QuantumScape (NYSE: QS) CTO sells 137K shares but keeps large stake
Rhea-AI Filing Summary
QuantumScape Corp’s Chief Technology Officer, Timothy Holme, reported a combination of share conversions and sales in Class A Common Stock. On July 2, 2026, he converted a total of 137,245 shares of Class B Common Stock into Class A shares and then sold the same number of Class A shares in open-market transactions, at weighted average prices around $7.28 per share. The sales, which totaled 34,254 shares indirectly through The Holme 2020 Irrevocable Trust and 102,991 shares held directly, were executed under a Rule 10b5-1 trading plan adopted on June 5, 2025. Following these transactions, Holme continues to hold 1,815,497 Class A shares directly, which include 1,582,672 RSUs and PSUs, as well as substantial Class B holdings that remain convertible into Class A on a one-to-one basis with no expiration date.
Positive
- None.
Negative
- None.
Insights
Pre-planned conversion-and-sale, with CTO retaining a large stake.
Timothy Holme, QuantumScape’s CTO, converted 137,245 Class B shares into Class A and sold the same number of Class A shares at weighted average prices near $7.28. The filing states these were made under a Rule 10b5-1 trading plan adopted on June 5, 2025, suggesting a pre-scheduled liquidity event rather than discretionary market timing.
After these trades, he still holds 1,815,497 Class A shares directly, including 1,582,672 RSUs/PSUs, and over 7,006,547 Class B shares directly, plus additional indirect holdings via a trust. In proportion to his remaining position, the net sale of 137,245 shares appears routine and does not, by itself, imply a major shift in his exposure to QuantumScape.

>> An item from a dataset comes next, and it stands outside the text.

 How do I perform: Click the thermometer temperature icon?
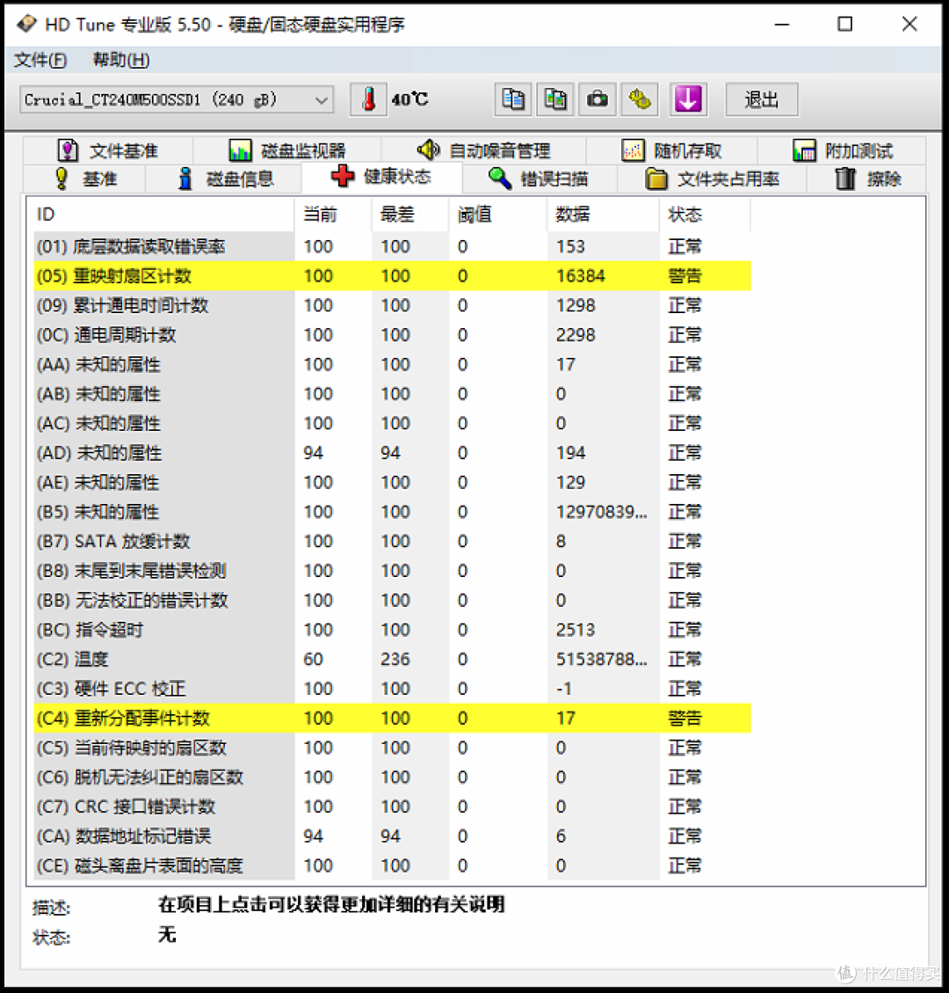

Insider Trade Summary 10b5-1
| Type | Security | Shares | Price | Value |
|---|---|---|---|---|
| Conversion | Class B Common Stock | 102,991 | $0.00 | -- |
| Conversion | Class B Common Stock | 34,254 | $0.00 | -- |
| Conversion | Class A Common Stock | 102,991 | $0.00 | -- |
| Sale | Class A Common Stock | 102,991 | $7.283 | $750K |
| Conversion | Class A Common Stock | 34,254 | $0.00 | -- |
| Sale | Class A Common Stock | 34,254 | $7.2833 | $249K |
Footnotes (1)
- The sales reported in this Form 4 were effected pursuant to a Rule 10b5-1 trading plan adopted by the reporting person on June 5, 2025. The price reported is a weighted average price. These shares were sold in multiple transactions at prices ranging from $6.975 to $7.805, inclusive. The Reporting Person undertakes to provide to the Issuer, any security holder of the Issuer, or the staff of the Securities and Exchange Commission, upon request, full information regarding the number of shares sold at each separate price within the ranges set forth in this footnote to this Form 4. Includes 1,582,672 shares represented by restricted stock units ("RSUs") and performance restricted stock units ("PSUs"). Each RSU/PSU represents the Reporting Person's right to receive one share of Class A Common Stock of the Issuer. The RSUs vest each quarter and the PSUs vest upon achievement of certain performance milestones, in both cases subject to the Reporting Person's continued service as of each vesting date. Each share of Class B Common Stock is convertible at any time into Class A Common Stock on a one-to-one basis at the Reporting Person's election and has no expiration date.